# MATÉRIEL DE L'EXERCICE

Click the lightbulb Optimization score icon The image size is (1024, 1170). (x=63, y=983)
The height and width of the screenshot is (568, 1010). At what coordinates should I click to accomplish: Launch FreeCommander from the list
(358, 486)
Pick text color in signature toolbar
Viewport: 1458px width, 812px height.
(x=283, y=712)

# CE QU'IL FAUT FAIRE
Recopiez à l'identique toutes les lignes du matériel ci-dessus.

# SOLUTION DE L'EXERCICE
Click the lightbulb Optimization score icon The image size is (1024, 1170). (x=63, y=983)
The height and width of the screenshot is (568, 1010). At what coordinates should I click to accomplish: Launch FreeCommander from the list
(358, 486)
Pick text color in signature toolbar
Viewport: 1458px width, 812px height.
(x=283, y=712)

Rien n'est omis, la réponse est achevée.